• _The request_
In the records from the line with "1270x952 pixels. Task: Click" up to and including the line with "Looking at the", swap "Click" for "Select" and write those lines out again with nothing else changed. Leave the pictures out.
-- start Listed entries --
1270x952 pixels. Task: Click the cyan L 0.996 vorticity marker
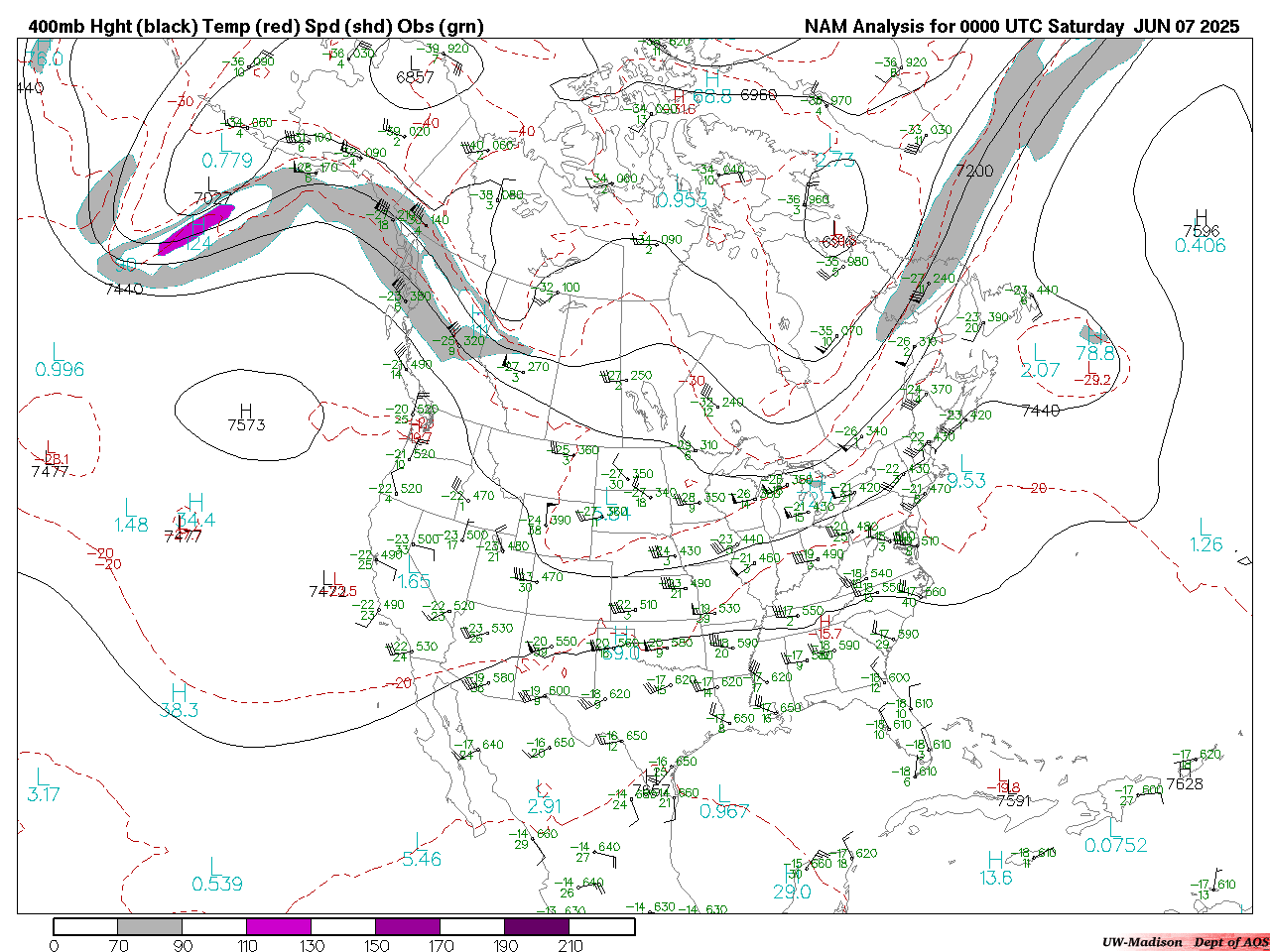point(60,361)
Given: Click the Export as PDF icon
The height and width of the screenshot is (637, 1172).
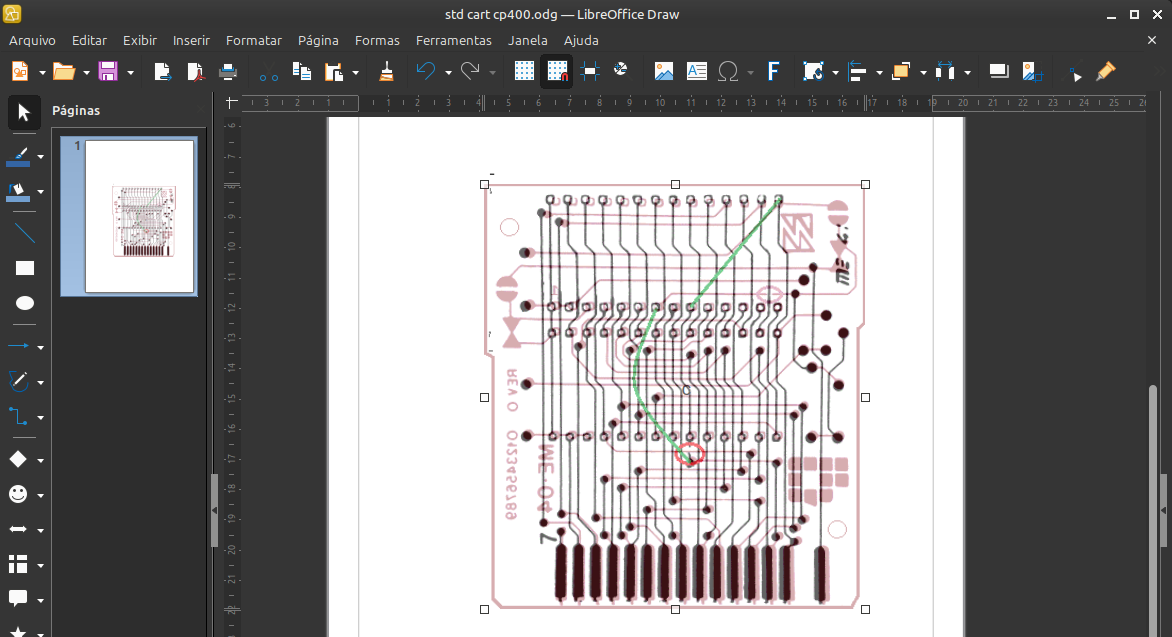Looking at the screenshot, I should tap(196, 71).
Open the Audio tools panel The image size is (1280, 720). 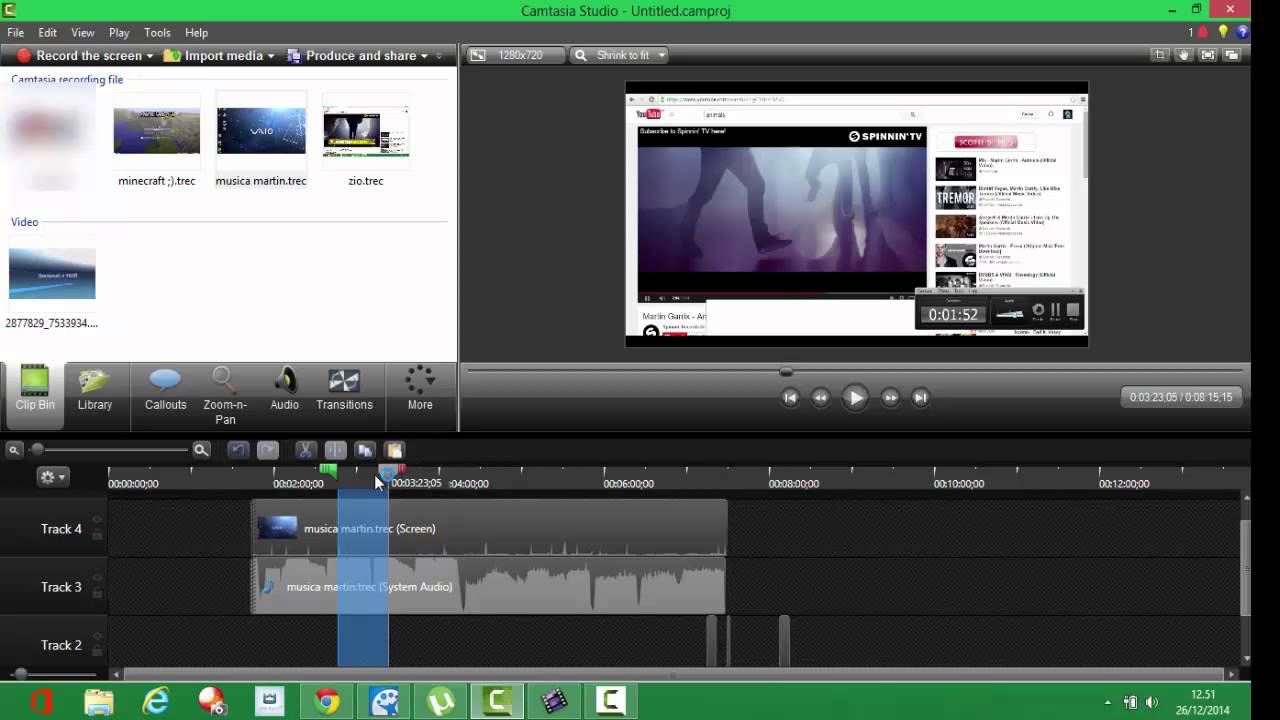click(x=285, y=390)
-- end Listed entries --
-- start Listed entries --
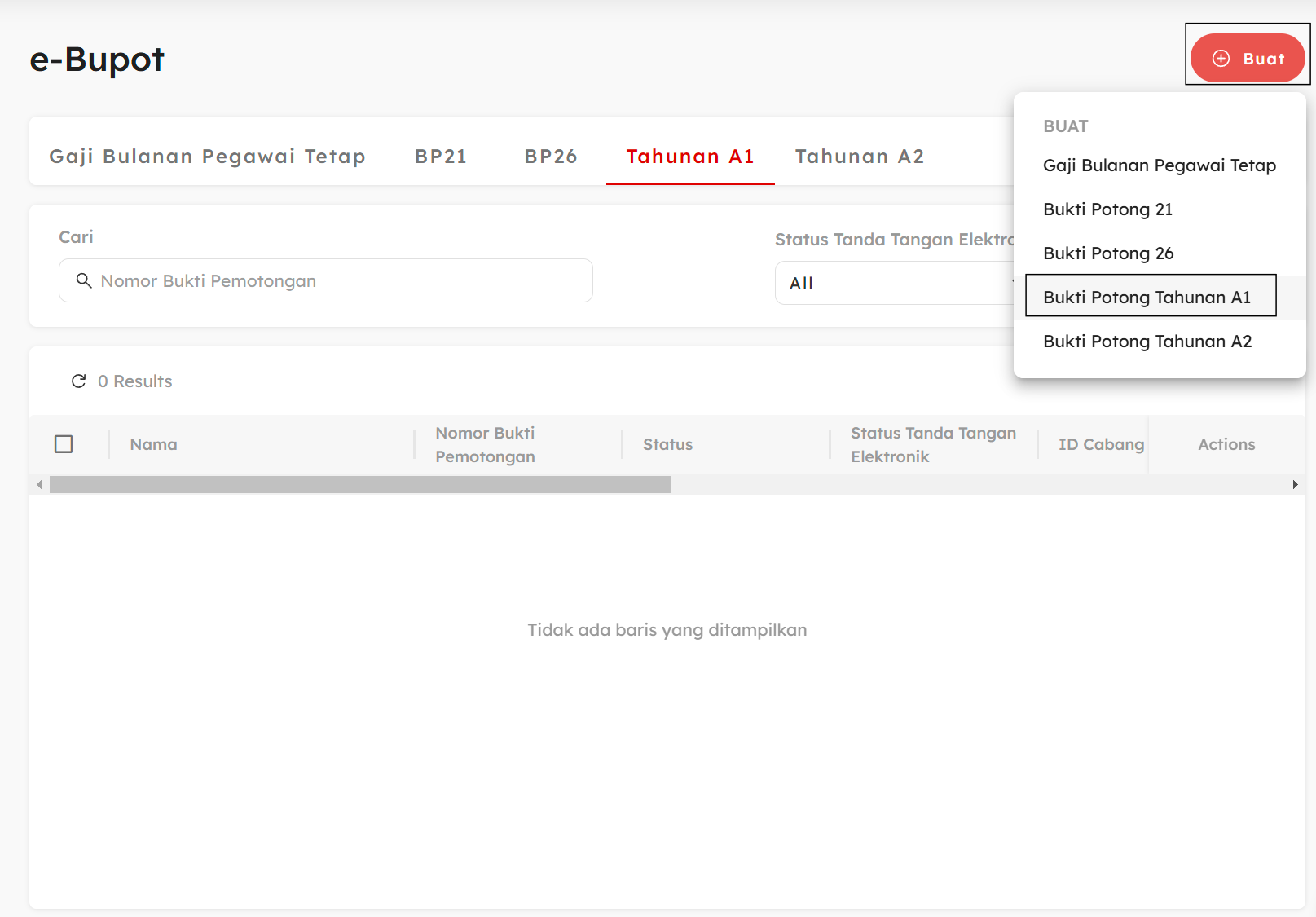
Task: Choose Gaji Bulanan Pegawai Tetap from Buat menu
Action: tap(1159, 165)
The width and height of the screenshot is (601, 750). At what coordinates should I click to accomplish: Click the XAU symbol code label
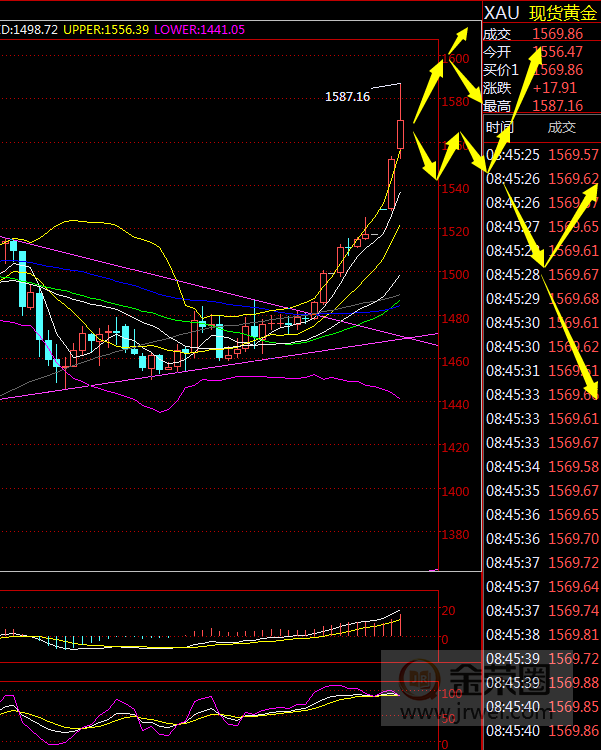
-- end Listed entries --
• _Answer to the exercise_
1270x952 pixels. Task: Select the cyan L 0.996 vorticity marker
point(60,361)
Given: Select the Export as PDF icon
The height and width of the screenshot is (637, 1172).
Looking at the screenshot, I should tap(196, 71).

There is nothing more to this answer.